Slow Burning Rage – Slow Burning Rage Review

Whatever, it’s 2022. I was gonna wish you a happy holiday season, but look, this review really got away from me.1 Released smack-dab in the middle of list season and one of many features I attempted to enliven with my superior good taste, Slow Burning Rage had to resort to being a backburner. Technically, this is my first review of 2022, but it feels retrogressive to say that about a 2021 release, so I’ll defer and proudly proclaim it on some other unsuspecting release with this rage slowly burning in the back of my mind. Enough about my own procrastination – what’s the deal with Slow Burning Rage?

Slow Burning Rage is a one-man crew consisting of multi-instrumentalist Ryan Parrish, who you may know as the former drummer of melodeath heavyweights Darkest Hour, as well as other varying acts like Iron Reagan, Mammoth Grinder, City of Caterpillar, and Bleach Everything (to name a few). What can you expect from Slow Burning Rage, then? Well, for as varied and crazy as his resume is, it’s nothing like any of his acts. Slow Burning Rage’s self-titled debut, deemed “jazz sludge” by the promo gods, has the workings of an instrumental Thecodontion-meets-Miles Davis-meets-Tim Hecker melting pot that isn’t mixed all the way. Also channeling the likes of online project Nahvalr in its revolving door of contributors,2 wild directions, and blatant inconsistencies, Slow Burning Rage is nevertheless a tantalizing listen.

Slow Burning Rage, as perhaps its name suggests, is a slow burn. It doesn’t bludgeon your skull with riffs, nor does it impress with its jazzy technicality. It’s a lumbering beast, and one in which atmosphere is front and center. The most energy that punches through this is the sax and mathy drum freakout the graces opener “Agonal Gasp,” but from there, Parrish keeps things slow and moody. Parrish shows his drummer’s colors in an emphasis on rhythm, that aside from the ambient tracks, each track is firmly grounded by bass and percussion, such as the mathy “Agonal Gasp,” brimming “El Tio (Curse of the Caves),” smooth “The Slow Burn of Madmartigan,” and the pulsing sludge/doom “Scaphism (Two Boats).” Through these and more ambient takes like “A.L.A.S.” and “Transience,” post-punk-ish apathy pours from every movement, recalling acts like Have a Nice Life or Wreck and Reference.

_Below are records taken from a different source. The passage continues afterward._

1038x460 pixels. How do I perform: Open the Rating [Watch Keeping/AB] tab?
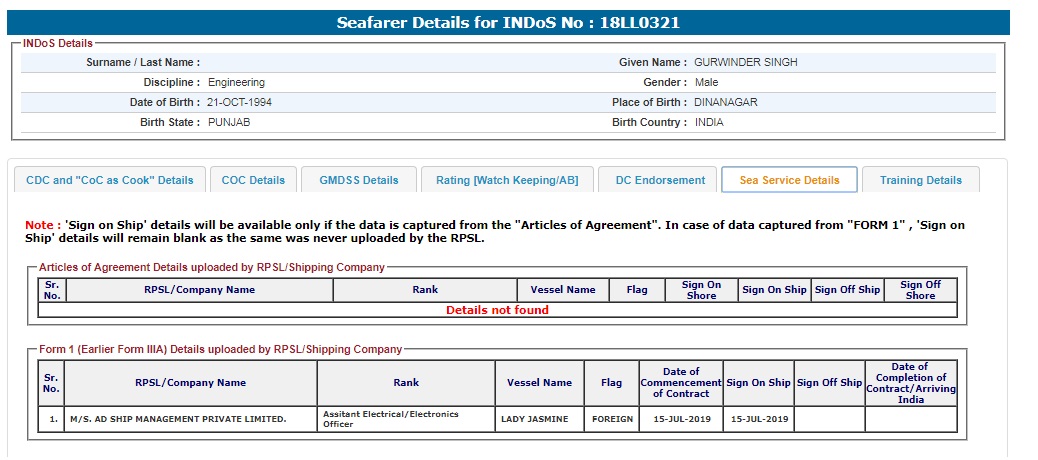(507, 180)
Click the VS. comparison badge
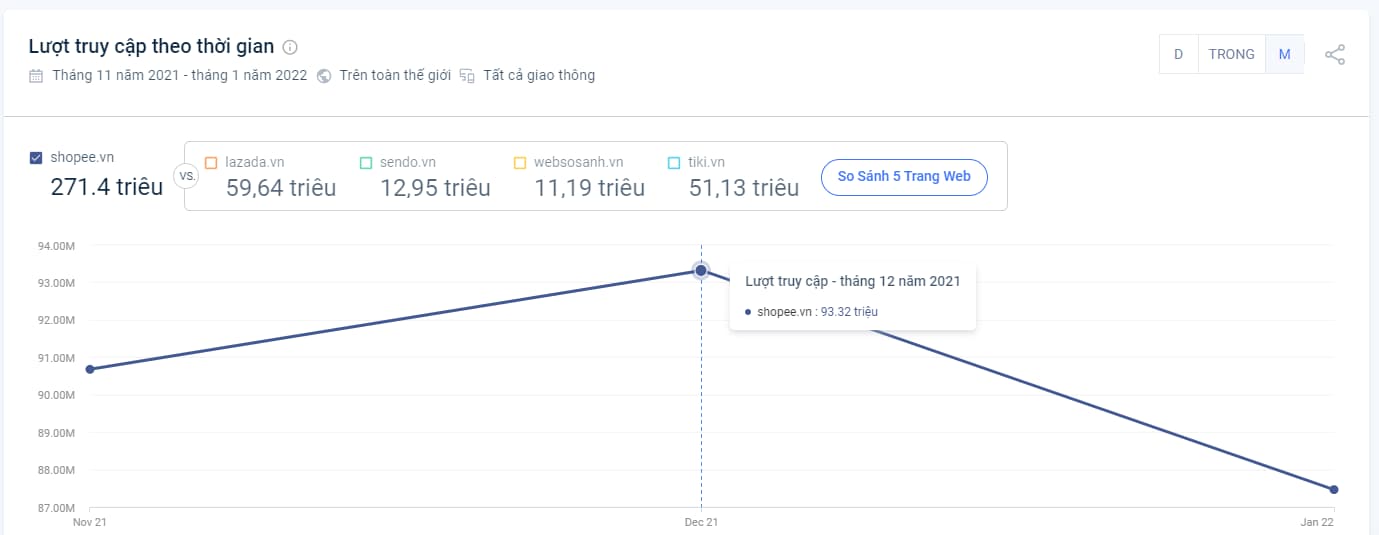Screen dimensions: 1379x535 (x=186, y=176)
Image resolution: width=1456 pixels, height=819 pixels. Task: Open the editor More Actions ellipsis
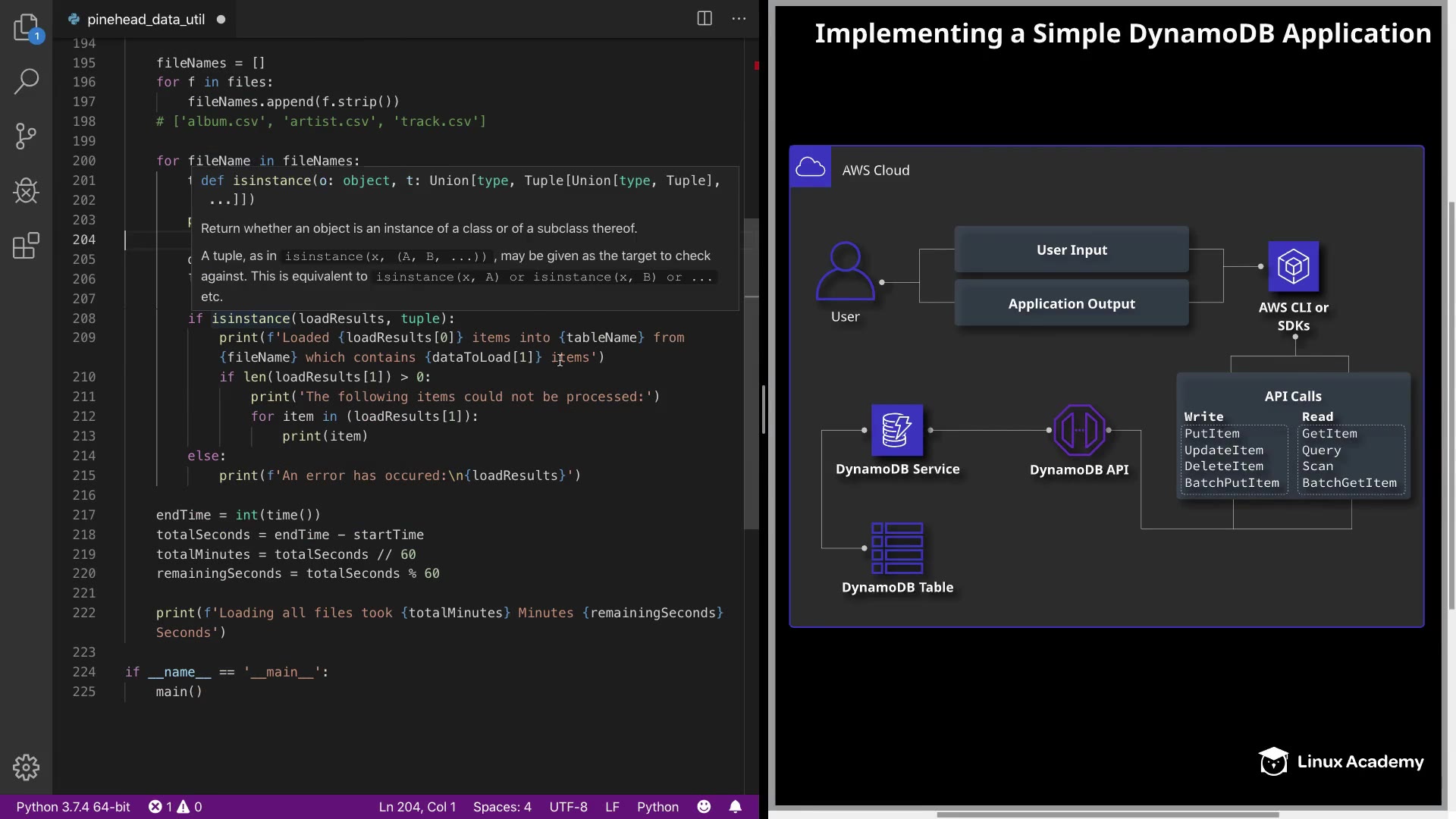tap(739, 19)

Each track offers its own insanity, anchored by a firm grasp on movements and songwriting.

That being said, the last three tracks see Slow Burning Rage flying off the rails. “Transience,” “Dark Thunder…,” and “…Crystal Nebula” are entirely electronic ambient affairs with minimalistic percussion gracing the background, little differentiating them – why, then, are they three separate tracks? As a whole, just as Have a Nice Life members’ Nahvalr ”open-sourced” black metal project, there is little connecting Slow Burning Rage’s vast platter of shenanigans. While the promo states that Parrish’s expertise in world-building is noteworthy, the album is just so all over the place that it’s difficult to tell exactly what world is being built here. In terms of jazz, Zaäar-esque sax freakouts only appear in “Agonal Gasp,” while sludge riffs only appear in “Scaphism (Two Boats),” while the brooding bass-driven graces “The Slow Burn of Madmartigan” and “El Tio (Curse of the Caves)” and the album is bogged down with Tim Hecker-esque ambient tracks that serve little purpose. Simply put, Slow Burning Rage’s variety is a blessing and a curse.

I suppose Slow Burning Rage accomplishes exactly what it hopes to do with its debut. Ryan Parrish offers us a range of his abilities and collaborators’ respective input, and while that inconsistency shows, it’s an appetizer. This adds greater emphasis to whatever Parrish and company have in store next, because as “…Crystal Nebula” closes out I find myself hungry for more and disappointed with a few samples. While mostly instrumental, I didn’t find myself wanting for them, nor did I feel like the thirty-one minute runtime was too long or too short. Ultimately, while featuring some veteran blood and plenty of promise, Slow Burning Rage lacks the cohesion needed to play with the big boys. Is it enjoyable? Absolutely. Weird as fuck? Oh yeah. Worth my procrastination? Not sure.


Rating: 2.5/5.0
DR: 6 | Format Reviewed: 320 kbps mp3
Label: Self-Released
Website: slowburningrage.bandcamp.com
Releases Worldwide: December 17th, 2021

Show 2 footnotes

  1. I mean, not like Eldritch Elitist and Cryptic Shift, but still.
  2. Seriously, check out the credits on this thing.